In my experience, here are some of the signals that have pointed to a project headed down the wrong path:
1. “We’ll start the project at the kickoff meeting.”
Many times, important project mobilization activities tend to be ignored in the haste to begin a project with a large group meeting. This fixation on the kickoff meeting causes key mobilization tasks to fall behind. Early action on staffing plans, on-boarding processes and communication mechanisms before the kickoff meeting are more important than making sure the chocolate chip cookies arrive in time.
2. “This project WILL finish on time and budget.”
This signal typically appears at the first sign of progress or cost slippage. As opposed to dealing with the root cause of the slippage, many times project managers will shrink scope to meet time and budget. Reducing scope has the effect of reducing the overall value proposition for the project. Address this tendency by allocating sufficient time early in the project to identify business success criteria independent of schedule and costs.
3. “The CEO is the sponsor for this project or program.”
Name-dropping typically emerges when there is a conflict over resources needed by multiple projects. Project managers hope that by presenting the CEO or other executive as a sponsor, it will create commitment to the project. However, CEO’s and other executives usually do not have the luxury of time to serve as a sponsor on a project. Leverage stakeholder management activities such as a level of funding approval list to confirm the primary sponsors for the project.
4. “We are four weeks behind schedule, but we’ll make it up in the next phase.”
Unless there is a large change of scope, one of the more the unfortunate laws of physics for projects is that any schedule slippage is likely to carry over to the next phase. The best approach is to be transparent about the schedule delay. By making the slippage transparent, you enable leadership team attention and corrective actions.
5. “I feel green.”
A green status indicator in a project report typically means that no issues are present. However, a green status indicator does not always tell the complete story.

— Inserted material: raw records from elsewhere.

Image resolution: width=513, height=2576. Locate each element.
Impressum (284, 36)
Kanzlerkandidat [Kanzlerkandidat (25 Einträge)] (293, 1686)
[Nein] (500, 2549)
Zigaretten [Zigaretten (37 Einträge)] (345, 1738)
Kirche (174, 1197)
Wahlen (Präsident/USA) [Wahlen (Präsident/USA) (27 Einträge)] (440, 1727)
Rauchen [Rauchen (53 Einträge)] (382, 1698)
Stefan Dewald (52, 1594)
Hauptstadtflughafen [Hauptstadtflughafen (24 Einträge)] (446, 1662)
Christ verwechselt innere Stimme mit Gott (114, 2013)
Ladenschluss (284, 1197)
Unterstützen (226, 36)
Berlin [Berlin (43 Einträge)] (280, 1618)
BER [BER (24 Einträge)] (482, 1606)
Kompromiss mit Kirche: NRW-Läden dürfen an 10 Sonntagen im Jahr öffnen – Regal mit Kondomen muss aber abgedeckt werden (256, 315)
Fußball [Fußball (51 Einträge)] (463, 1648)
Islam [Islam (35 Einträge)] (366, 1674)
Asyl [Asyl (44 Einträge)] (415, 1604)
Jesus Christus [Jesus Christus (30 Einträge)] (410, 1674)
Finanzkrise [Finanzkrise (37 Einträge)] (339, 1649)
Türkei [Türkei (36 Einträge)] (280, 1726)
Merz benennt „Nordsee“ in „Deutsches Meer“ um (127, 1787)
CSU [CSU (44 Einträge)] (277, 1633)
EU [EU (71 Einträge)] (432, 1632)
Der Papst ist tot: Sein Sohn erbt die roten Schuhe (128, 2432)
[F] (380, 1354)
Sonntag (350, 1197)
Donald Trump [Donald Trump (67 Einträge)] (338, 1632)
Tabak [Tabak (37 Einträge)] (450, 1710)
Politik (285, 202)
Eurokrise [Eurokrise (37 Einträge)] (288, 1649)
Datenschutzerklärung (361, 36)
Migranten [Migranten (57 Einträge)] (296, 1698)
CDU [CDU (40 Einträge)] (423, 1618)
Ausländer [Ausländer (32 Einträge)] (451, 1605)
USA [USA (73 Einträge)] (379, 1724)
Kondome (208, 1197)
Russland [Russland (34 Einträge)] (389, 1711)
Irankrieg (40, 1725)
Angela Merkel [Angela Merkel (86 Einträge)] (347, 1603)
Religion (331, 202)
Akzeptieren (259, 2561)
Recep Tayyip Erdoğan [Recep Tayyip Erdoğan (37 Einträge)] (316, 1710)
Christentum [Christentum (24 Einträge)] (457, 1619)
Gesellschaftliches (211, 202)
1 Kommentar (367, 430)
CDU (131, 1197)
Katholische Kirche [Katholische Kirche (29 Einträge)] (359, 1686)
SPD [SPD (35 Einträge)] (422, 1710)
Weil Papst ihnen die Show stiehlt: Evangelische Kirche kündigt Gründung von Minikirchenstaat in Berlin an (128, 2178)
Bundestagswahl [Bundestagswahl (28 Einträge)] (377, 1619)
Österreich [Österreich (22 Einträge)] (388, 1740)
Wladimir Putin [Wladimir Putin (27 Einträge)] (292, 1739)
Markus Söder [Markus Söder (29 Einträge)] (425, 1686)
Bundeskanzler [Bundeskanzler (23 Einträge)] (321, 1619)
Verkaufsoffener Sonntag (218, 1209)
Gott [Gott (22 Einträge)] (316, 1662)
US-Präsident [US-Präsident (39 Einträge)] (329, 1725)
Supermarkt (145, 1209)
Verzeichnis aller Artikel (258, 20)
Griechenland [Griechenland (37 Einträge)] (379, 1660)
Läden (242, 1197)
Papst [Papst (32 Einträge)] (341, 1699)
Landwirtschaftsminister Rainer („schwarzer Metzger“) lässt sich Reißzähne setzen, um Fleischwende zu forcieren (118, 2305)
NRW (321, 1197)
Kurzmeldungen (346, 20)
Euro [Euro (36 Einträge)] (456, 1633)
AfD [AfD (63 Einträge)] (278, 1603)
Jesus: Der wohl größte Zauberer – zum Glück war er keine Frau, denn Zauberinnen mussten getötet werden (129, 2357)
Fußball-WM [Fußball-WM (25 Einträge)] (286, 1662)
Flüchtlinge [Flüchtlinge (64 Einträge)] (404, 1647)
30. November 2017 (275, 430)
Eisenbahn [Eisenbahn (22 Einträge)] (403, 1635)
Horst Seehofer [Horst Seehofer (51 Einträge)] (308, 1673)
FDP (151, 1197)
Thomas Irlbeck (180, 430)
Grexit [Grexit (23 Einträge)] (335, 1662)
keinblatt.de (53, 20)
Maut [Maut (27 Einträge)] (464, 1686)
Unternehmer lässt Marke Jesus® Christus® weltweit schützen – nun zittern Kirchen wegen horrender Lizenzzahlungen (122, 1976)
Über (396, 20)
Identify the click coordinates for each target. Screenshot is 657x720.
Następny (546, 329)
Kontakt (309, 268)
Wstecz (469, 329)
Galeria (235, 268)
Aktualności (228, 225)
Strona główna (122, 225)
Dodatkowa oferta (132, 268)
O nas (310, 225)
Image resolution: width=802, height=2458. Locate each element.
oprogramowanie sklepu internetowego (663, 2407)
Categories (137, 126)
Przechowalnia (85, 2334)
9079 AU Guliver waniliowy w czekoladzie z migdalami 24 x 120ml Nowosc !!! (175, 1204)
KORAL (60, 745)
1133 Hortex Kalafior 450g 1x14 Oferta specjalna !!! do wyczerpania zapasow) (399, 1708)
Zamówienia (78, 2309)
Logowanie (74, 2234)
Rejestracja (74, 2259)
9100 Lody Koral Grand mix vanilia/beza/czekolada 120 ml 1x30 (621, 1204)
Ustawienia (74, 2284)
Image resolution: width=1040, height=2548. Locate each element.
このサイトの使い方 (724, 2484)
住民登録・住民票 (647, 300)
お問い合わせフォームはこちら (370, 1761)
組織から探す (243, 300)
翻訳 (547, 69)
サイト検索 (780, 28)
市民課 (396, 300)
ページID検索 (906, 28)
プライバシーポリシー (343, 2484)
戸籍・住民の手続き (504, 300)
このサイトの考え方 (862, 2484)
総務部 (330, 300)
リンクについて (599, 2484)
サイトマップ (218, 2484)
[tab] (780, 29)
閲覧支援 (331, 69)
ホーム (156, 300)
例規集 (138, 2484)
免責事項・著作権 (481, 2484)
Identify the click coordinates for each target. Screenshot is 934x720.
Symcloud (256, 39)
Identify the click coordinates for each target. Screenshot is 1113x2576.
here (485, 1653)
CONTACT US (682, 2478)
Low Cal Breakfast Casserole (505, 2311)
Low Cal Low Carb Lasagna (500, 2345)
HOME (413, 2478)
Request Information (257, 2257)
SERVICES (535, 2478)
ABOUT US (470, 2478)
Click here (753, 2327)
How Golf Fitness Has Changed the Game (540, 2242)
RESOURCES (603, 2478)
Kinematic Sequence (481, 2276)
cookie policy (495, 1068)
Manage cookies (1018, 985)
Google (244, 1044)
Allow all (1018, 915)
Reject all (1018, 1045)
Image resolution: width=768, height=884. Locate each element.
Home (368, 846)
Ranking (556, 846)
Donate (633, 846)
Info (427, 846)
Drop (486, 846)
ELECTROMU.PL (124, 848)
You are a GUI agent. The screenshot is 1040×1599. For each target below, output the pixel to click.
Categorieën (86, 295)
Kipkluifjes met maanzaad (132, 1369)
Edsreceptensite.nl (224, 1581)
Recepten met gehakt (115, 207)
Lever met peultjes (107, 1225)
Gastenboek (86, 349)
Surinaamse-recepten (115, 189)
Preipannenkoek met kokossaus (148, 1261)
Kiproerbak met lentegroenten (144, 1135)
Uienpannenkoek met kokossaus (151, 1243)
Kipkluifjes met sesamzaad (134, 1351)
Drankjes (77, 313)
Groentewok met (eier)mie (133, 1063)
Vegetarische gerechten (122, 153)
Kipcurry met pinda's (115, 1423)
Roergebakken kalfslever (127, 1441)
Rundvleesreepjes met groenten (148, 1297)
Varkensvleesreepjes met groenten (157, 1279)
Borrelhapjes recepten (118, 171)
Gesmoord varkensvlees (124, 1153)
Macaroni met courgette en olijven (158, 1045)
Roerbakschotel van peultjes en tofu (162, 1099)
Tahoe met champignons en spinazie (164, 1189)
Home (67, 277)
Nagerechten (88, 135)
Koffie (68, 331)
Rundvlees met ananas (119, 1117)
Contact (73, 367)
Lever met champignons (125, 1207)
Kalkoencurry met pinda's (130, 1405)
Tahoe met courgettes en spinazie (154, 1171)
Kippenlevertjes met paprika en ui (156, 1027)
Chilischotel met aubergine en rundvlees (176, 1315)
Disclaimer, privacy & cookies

For example, despite deliverable dates that were slipping on one project, the project manager continued to declare a green status indicator. In an executive steering committee meeting, the leadership team challenged the project report. The project manager said, “I know the deliverable dates are slipping but I’m still feeling green.” To promote project team and leadership confidence, employ objective project metrics such as planned vs. actual deliverable dates or earned value analysis to show the true status of the project.
While tools, approaches and processes help manage delivery risk, recognize these signals and take the right steps to act on them.
What have you found to be good examples of signals that point to risks on projects?